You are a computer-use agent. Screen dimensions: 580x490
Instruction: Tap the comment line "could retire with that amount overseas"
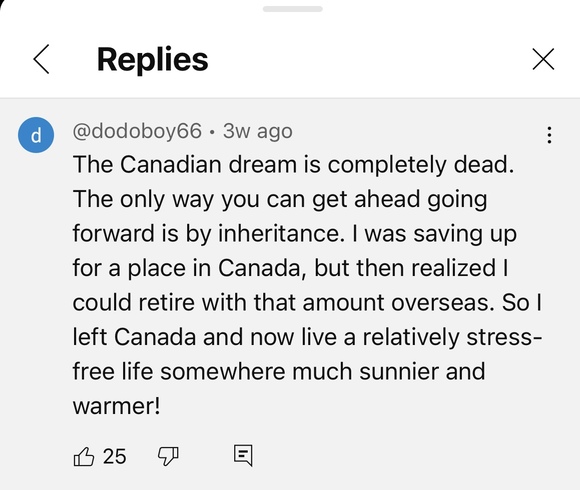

▬▬▬▬▬▬

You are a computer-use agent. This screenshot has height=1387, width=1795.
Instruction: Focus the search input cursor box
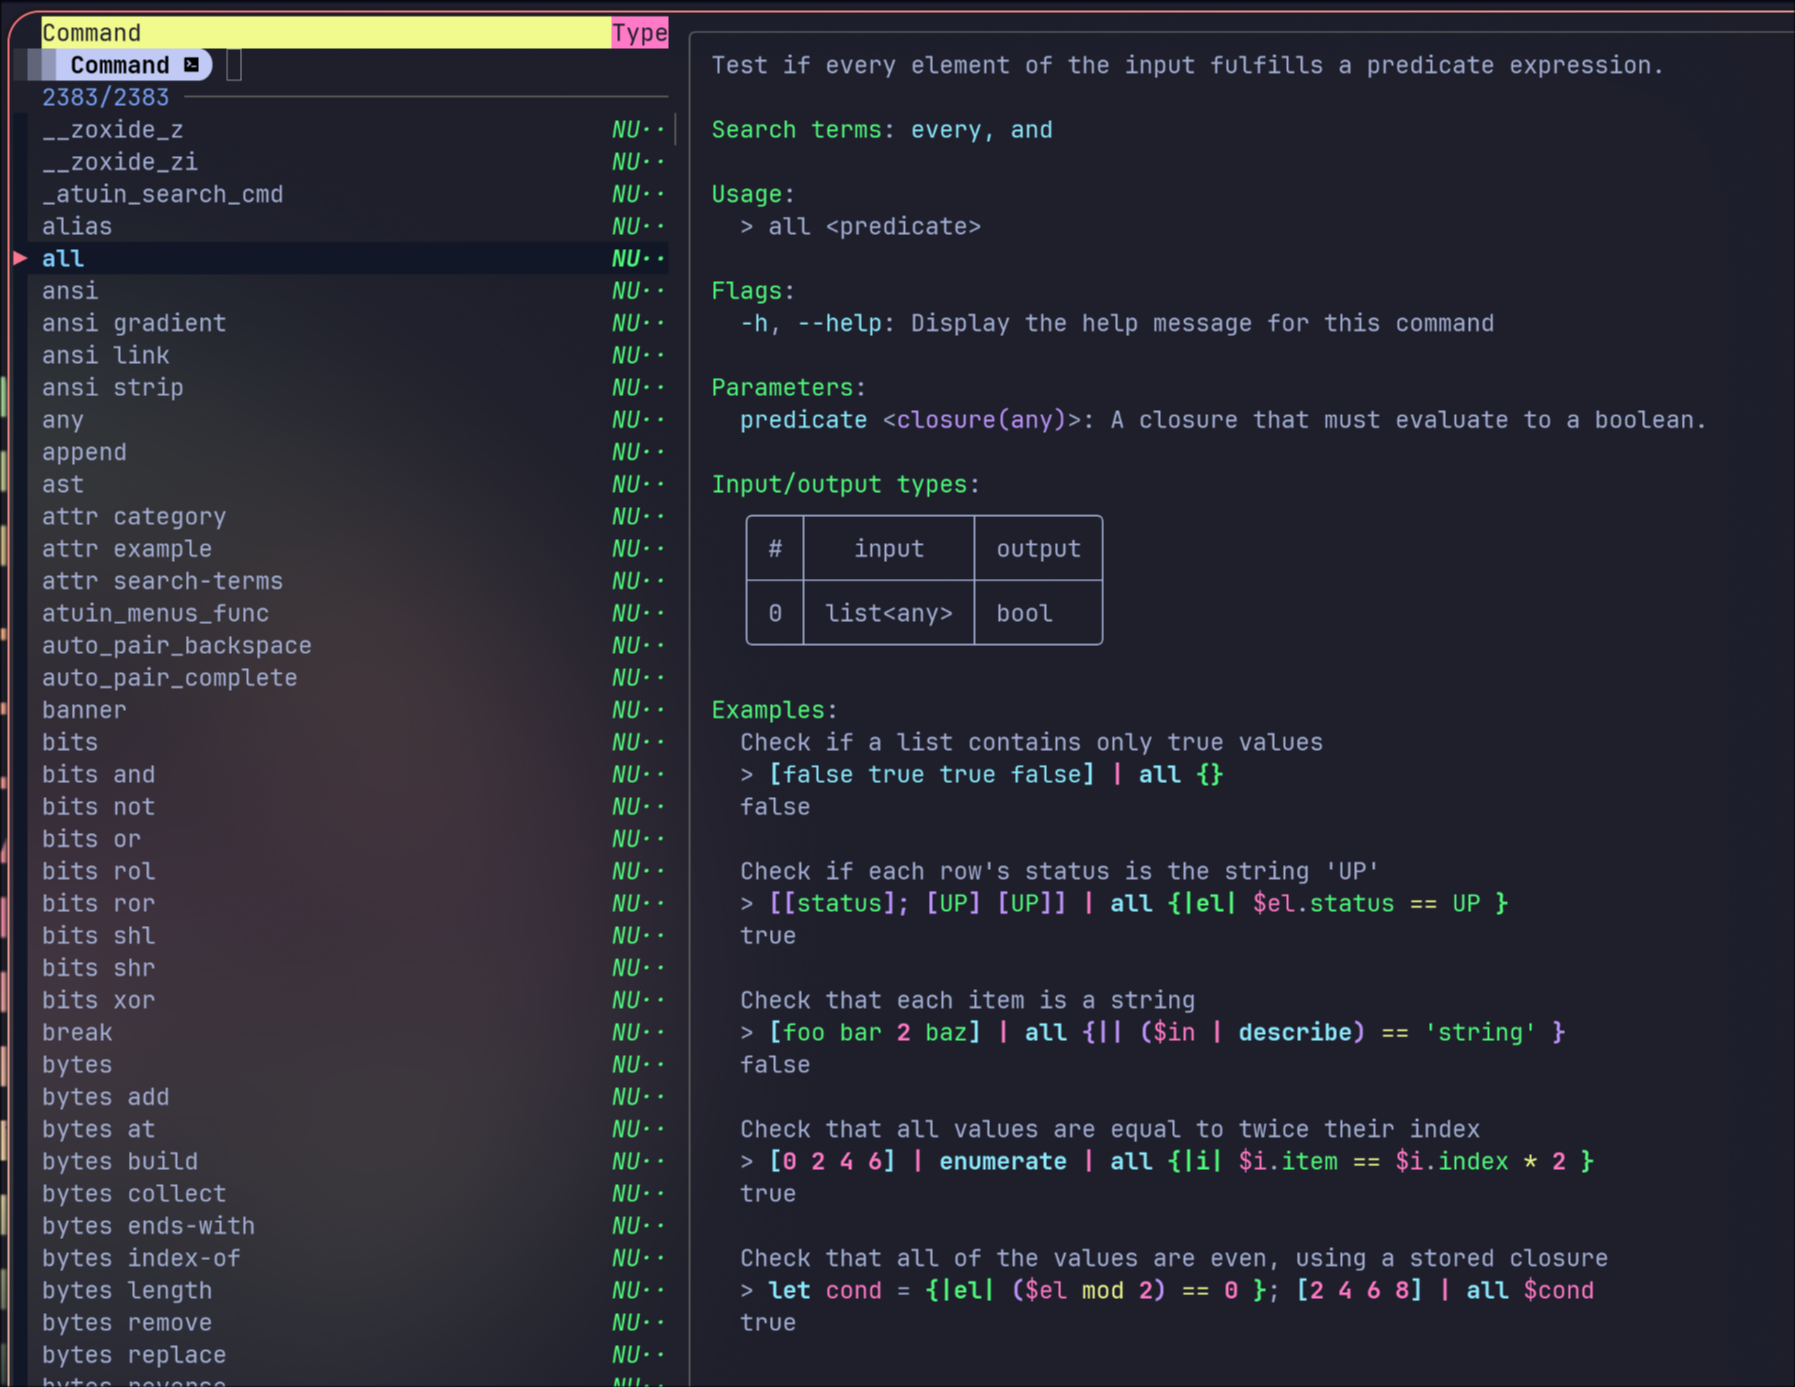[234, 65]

▬▬▬▬▬▬

Return every line of the items above that contains the word "computer", copying each one in full.

= Exercise response =
You are a computer-use agent. Screen dimensions: 580x490
You are a computer-use agent. This screenshot has height=1387, width=1795.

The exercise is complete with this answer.